## Activity
Given the material below, output exactly the lines from the line with "1568x725 pixels." to the line with "Click the Antelope animal card", both ends included, and no other lines.

##### Data shown

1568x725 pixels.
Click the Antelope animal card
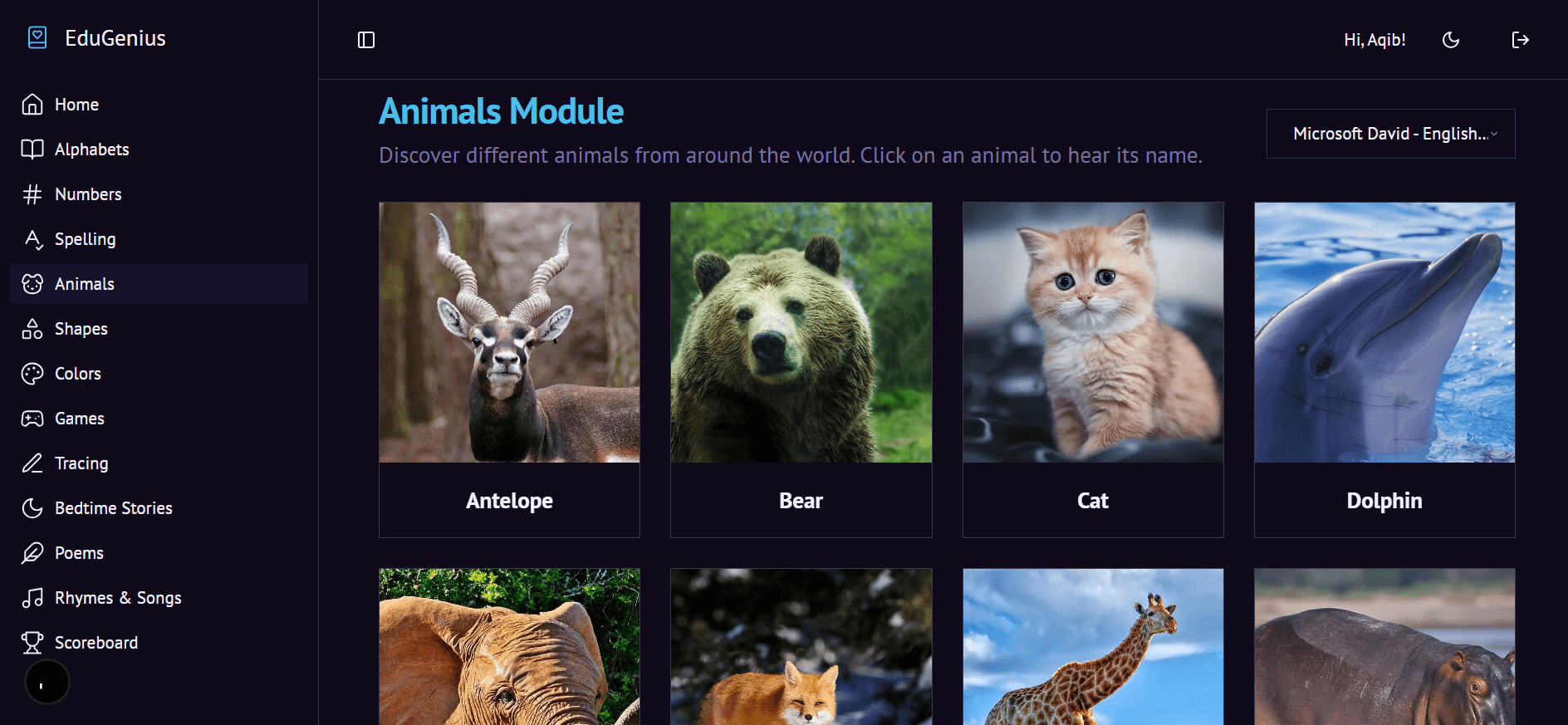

##########
##### Data shown

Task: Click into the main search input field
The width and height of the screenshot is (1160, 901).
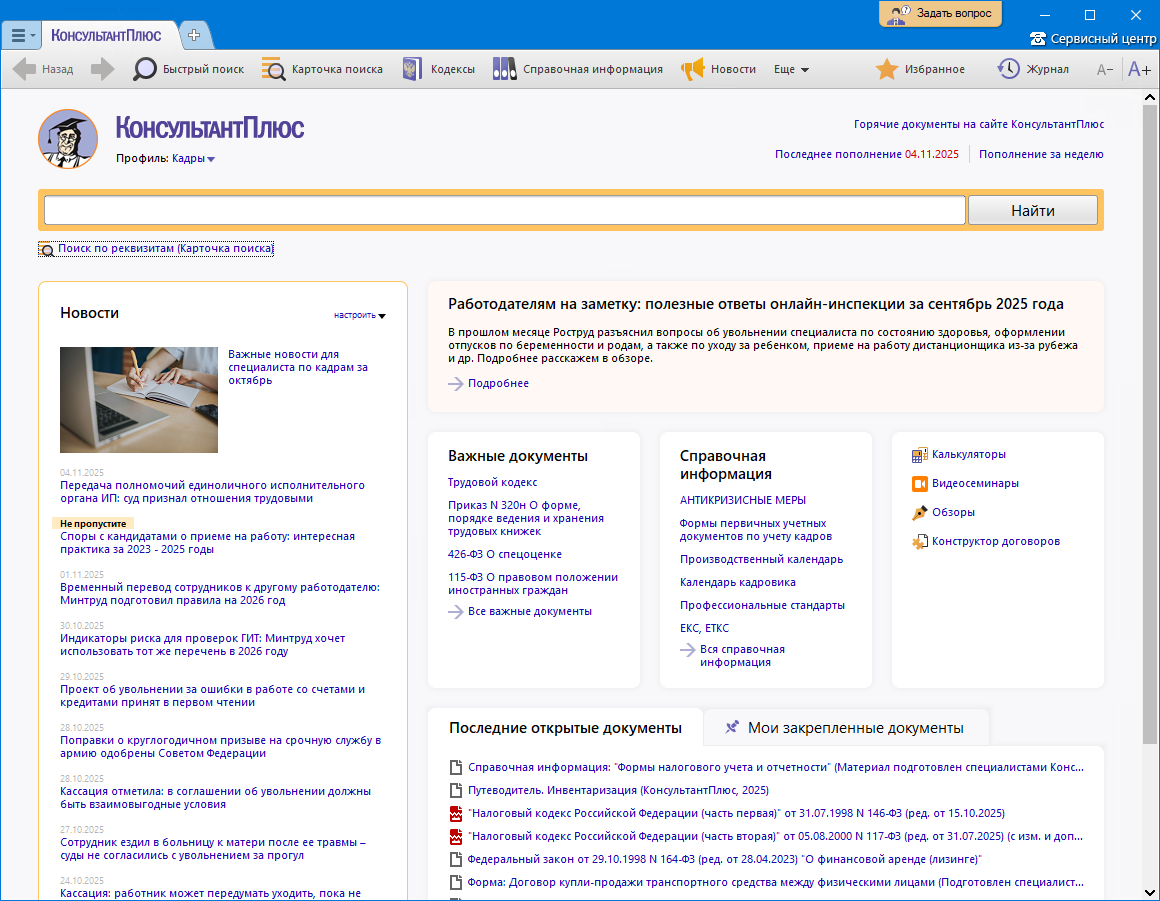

##########
##### Data shown

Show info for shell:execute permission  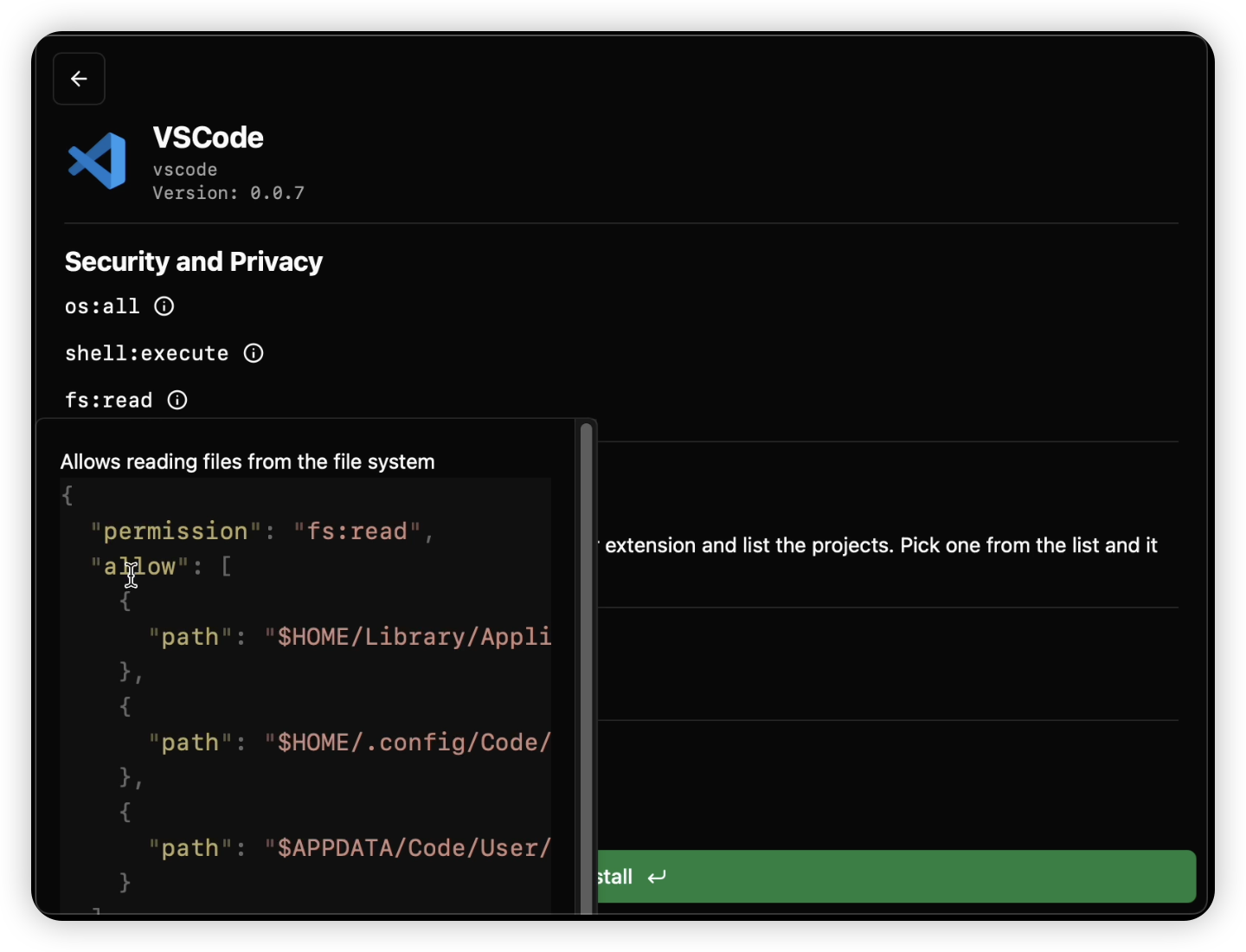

##########

## Exercise answer
1568x725 pixels.
Click the Antelope animal card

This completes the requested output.